(Pixel coordinate grounding data)
== Segment start ==
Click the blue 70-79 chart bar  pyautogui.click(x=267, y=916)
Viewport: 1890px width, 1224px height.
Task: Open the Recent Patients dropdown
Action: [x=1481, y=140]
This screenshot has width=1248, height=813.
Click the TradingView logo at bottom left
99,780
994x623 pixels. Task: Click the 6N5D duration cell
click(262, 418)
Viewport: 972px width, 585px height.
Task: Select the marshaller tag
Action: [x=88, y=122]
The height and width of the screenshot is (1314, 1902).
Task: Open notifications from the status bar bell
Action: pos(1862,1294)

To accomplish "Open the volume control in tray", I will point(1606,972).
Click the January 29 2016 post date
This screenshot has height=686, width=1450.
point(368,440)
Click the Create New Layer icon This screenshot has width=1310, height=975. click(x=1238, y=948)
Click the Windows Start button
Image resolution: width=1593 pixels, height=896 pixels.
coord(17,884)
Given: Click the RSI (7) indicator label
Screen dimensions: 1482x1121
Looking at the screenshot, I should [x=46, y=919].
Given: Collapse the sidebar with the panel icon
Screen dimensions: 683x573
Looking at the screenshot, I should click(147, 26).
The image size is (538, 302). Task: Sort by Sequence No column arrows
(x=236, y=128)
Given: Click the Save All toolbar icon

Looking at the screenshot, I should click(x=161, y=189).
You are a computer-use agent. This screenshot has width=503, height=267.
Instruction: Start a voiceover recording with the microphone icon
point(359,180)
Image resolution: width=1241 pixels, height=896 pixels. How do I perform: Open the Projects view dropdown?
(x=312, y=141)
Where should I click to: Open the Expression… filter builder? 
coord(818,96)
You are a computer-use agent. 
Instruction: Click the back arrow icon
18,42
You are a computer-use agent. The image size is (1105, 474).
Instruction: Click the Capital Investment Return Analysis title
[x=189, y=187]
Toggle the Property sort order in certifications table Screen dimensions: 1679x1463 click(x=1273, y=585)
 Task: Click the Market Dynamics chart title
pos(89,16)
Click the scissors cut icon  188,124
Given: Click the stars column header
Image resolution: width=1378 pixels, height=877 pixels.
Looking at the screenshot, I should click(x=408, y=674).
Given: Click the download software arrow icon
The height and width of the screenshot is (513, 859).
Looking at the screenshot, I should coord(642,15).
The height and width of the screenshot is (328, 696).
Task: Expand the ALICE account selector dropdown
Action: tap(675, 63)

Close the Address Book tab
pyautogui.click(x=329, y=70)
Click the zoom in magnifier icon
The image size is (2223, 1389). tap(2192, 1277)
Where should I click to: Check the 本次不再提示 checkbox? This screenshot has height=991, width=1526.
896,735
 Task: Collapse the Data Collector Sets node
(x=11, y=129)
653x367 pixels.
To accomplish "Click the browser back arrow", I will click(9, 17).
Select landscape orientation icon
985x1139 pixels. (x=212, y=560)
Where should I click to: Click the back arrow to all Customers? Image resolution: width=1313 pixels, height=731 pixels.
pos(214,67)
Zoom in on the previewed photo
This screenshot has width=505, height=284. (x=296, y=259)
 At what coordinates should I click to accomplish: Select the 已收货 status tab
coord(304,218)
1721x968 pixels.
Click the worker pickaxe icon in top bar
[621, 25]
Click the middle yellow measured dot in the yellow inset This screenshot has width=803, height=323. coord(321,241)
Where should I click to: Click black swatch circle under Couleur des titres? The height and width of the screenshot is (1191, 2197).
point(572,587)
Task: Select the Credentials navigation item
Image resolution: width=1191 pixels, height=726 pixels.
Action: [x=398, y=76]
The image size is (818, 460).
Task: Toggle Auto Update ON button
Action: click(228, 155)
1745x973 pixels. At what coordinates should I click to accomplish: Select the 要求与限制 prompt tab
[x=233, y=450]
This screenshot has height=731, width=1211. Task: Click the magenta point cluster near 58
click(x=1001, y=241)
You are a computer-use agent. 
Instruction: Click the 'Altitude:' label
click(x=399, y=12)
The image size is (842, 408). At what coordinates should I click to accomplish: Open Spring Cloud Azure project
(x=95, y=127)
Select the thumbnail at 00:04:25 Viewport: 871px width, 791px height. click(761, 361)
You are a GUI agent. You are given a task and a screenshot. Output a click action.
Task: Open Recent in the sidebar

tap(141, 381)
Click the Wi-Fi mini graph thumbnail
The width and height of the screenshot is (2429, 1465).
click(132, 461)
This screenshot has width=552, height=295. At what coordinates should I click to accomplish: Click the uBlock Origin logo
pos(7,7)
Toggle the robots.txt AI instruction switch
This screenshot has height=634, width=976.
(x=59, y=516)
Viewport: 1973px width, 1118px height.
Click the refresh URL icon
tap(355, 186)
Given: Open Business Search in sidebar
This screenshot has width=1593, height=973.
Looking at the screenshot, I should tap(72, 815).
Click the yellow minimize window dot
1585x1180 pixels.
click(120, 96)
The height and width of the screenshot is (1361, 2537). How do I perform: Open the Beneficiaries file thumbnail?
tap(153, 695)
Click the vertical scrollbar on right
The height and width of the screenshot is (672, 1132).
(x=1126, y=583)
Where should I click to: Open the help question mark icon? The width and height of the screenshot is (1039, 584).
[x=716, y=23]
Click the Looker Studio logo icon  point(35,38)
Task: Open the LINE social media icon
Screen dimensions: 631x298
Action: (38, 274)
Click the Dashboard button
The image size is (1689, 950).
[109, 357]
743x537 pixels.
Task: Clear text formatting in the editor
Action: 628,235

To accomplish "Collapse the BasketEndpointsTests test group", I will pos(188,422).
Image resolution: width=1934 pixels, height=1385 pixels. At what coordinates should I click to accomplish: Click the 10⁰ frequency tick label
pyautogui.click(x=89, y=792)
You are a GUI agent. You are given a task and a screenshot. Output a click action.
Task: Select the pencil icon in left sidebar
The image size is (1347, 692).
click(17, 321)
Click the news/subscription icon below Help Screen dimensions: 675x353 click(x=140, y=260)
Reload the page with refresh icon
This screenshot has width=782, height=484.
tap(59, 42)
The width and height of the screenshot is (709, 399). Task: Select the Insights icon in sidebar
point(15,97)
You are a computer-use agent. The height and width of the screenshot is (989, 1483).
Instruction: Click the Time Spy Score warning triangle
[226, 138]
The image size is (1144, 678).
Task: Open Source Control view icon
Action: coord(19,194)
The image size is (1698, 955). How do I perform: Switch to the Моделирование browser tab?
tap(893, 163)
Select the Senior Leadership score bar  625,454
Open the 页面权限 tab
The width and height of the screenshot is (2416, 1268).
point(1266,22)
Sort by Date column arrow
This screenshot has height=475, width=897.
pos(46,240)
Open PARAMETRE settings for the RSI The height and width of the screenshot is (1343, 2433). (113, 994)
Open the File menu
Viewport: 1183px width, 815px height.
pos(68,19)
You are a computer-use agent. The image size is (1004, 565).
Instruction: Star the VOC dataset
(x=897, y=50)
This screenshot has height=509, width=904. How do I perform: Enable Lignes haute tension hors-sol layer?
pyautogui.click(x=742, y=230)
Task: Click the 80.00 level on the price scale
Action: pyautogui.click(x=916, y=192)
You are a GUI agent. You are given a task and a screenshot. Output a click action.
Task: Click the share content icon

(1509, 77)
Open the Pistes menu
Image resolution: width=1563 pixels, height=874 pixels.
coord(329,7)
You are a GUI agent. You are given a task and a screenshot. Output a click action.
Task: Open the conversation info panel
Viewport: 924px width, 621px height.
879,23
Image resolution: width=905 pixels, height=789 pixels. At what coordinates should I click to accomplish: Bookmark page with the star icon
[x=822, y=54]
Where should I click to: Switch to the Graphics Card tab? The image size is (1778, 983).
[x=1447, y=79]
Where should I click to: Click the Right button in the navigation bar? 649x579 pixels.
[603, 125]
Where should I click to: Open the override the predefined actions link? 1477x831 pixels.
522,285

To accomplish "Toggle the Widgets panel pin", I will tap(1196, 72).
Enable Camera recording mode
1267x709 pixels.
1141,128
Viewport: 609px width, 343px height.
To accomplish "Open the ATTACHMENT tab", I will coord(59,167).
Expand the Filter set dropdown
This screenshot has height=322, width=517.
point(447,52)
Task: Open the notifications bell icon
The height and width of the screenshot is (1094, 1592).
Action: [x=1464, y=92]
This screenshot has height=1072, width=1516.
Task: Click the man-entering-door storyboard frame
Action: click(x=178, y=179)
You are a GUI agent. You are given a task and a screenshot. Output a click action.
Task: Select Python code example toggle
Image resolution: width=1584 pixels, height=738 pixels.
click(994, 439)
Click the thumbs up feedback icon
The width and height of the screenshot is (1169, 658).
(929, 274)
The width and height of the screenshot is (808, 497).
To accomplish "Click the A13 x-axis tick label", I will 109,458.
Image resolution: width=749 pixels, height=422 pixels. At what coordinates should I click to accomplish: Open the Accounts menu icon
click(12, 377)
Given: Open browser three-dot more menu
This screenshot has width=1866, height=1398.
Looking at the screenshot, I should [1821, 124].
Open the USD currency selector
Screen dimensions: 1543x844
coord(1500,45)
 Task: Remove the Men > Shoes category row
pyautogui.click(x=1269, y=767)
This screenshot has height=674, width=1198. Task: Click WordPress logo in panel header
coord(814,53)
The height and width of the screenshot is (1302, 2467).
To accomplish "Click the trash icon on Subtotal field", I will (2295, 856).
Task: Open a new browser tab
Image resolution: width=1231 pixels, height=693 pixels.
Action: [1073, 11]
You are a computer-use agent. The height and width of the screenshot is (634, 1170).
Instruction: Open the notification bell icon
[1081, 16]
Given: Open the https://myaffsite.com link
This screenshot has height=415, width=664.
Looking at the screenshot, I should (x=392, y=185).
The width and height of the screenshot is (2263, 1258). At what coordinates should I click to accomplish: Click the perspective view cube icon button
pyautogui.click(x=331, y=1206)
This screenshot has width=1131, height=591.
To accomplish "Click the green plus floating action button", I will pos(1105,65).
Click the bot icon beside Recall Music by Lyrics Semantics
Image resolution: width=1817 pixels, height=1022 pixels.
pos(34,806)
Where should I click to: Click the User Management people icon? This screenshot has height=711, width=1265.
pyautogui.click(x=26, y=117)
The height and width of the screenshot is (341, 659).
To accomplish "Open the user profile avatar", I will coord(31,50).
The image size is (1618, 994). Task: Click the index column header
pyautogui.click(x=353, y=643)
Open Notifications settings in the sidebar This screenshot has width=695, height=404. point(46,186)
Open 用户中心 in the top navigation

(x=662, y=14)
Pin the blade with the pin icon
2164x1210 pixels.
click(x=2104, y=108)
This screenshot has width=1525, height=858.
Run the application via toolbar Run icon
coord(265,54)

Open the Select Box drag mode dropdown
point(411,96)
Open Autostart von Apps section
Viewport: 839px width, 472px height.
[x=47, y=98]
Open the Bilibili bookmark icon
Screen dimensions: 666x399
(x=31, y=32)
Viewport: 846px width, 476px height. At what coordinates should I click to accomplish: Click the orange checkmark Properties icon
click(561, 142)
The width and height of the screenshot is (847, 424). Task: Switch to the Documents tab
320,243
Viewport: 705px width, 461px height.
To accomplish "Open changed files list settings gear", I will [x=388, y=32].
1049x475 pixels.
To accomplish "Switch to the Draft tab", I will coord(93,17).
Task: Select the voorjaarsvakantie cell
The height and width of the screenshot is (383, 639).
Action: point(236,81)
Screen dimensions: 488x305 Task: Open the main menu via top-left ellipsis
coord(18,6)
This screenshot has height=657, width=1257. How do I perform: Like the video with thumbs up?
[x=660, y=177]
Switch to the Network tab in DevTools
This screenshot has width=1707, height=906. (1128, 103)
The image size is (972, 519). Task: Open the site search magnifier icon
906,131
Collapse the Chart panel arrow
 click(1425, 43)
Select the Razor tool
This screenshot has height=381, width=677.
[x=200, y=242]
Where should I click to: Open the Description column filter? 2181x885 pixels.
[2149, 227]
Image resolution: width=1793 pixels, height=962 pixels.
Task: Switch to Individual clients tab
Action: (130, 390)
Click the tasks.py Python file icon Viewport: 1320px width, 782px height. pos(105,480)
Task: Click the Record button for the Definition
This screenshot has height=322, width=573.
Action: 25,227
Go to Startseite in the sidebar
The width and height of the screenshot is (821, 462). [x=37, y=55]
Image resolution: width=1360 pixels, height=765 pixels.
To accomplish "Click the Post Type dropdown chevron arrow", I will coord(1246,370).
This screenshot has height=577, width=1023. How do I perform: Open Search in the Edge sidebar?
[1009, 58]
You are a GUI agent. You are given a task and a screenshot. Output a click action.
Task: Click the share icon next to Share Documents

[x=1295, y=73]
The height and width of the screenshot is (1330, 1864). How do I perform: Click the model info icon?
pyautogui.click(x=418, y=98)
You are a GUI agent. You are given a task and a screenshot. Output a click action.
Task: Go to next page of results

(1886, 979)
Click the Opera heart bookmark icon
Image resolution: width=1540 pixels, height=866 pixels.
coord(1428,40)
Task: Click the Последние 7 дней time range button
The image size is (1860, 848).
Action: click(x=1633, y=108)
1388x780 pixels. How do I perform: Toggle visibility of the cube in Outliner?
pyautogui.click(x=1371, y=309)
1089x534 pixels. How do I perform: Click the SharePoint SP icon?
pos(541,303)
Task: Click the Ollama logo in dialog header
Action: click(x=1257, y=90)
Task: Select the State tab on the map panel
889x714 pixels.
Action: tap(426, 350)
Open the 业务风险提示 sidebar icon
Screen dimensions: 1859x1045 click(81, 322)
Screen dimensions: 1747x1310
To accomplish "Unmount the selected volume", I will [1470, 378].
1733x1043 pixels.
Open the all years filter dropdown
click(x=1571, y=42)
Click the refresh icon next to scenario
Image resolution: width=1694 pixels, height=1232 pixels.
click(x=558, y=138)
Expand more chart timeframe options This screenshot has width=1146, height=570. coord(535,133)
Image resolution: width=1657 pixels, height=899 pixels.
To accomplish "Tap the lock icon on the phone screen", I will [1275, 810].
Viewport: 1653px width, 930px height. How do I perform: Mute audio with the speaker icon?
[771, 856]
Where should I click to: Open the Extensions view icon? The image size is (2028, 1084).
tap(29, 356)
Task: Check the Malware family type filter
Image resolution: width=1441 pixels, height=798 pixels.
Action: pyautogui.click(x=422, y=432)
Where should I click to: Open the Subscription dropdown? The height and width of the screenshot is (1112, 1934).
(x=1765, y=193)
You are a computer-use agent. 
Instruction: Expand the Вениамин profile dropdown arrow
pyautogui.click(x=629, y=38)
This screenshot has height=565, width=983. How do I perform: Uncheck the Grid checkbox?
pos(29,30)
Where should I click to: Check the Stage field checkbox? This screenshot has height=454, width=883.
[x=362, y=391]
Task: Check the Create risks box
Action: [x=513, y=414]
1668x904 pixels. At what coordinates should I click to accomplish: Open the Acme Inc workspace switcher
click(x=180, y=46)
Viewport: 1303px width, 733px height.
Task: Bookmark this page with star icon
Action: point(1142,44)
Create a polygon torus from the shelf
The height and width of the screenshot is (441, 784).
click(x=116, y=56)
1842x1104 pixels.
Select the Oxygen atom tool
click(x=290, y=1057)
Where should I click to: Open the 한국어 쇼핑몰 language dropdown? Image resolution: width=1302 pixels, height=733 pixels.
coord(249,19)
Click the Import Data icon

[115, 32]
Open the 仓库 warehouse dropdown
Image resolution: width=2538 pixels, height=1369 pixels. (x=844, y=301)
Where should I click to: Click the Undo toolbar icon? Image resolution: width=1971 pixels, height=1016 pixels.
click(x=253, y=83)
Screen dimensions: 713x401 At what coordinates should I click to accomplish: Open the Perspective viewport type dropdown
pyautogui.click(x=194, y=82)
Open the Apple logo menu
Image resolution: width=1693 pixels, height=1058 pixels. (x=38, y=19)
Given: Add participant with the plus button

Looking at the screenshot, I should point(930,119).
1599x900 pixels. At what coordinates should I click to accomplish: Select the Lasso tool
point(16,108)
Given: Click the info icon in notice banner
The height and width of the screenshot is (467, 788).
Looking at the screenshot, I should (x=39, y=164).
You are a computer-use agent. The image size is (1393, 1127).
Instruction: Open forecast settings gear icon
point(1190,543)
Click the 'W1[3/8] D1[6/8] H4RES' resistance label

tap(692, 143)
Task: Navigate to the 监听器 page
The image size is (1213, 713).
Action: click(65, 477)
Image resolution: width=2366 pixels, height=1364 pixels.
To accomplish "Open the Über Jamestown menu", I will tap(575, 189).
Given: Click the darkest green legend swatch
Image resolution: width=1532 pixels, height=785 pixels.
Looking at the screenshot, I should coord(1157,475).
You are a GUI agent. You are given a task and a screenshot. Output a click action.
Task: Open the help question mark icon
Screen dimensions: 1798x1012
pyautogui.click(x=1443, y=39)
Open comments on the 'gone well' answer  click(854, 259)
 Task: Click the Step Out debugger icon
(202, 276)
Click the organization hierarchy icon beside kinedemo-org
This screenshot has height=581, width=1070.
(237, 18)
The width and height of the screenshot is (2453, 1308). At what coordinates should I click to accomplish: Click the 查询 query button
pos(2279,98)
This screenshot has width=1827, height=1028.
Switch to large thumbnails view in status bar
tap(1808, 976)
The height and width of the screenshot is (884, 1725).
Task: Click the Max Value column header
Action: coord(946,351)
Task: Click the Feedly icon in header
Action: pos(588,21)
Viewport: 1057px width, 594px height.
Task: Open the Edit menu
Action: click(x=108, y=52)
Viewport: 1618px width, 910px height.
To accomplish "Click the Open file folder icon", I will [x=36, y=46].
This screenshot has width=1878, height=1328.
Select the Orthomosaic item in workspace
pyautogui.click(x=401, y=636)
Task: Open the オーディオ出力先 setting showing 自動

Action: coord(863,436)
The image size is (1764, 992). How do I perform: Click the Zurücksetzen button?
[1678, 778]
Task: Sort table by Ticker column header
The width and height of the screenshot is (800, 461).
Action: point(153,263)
== Segment end ==
● **The task**:
Find the word "volume" in the entries, and copy every line it shows up in.

● **Response area**:
To accomplish "Open the volume control in tray", I will point(1606,972).
To accomplish "Unmount the selected volume", I will [1470, 378].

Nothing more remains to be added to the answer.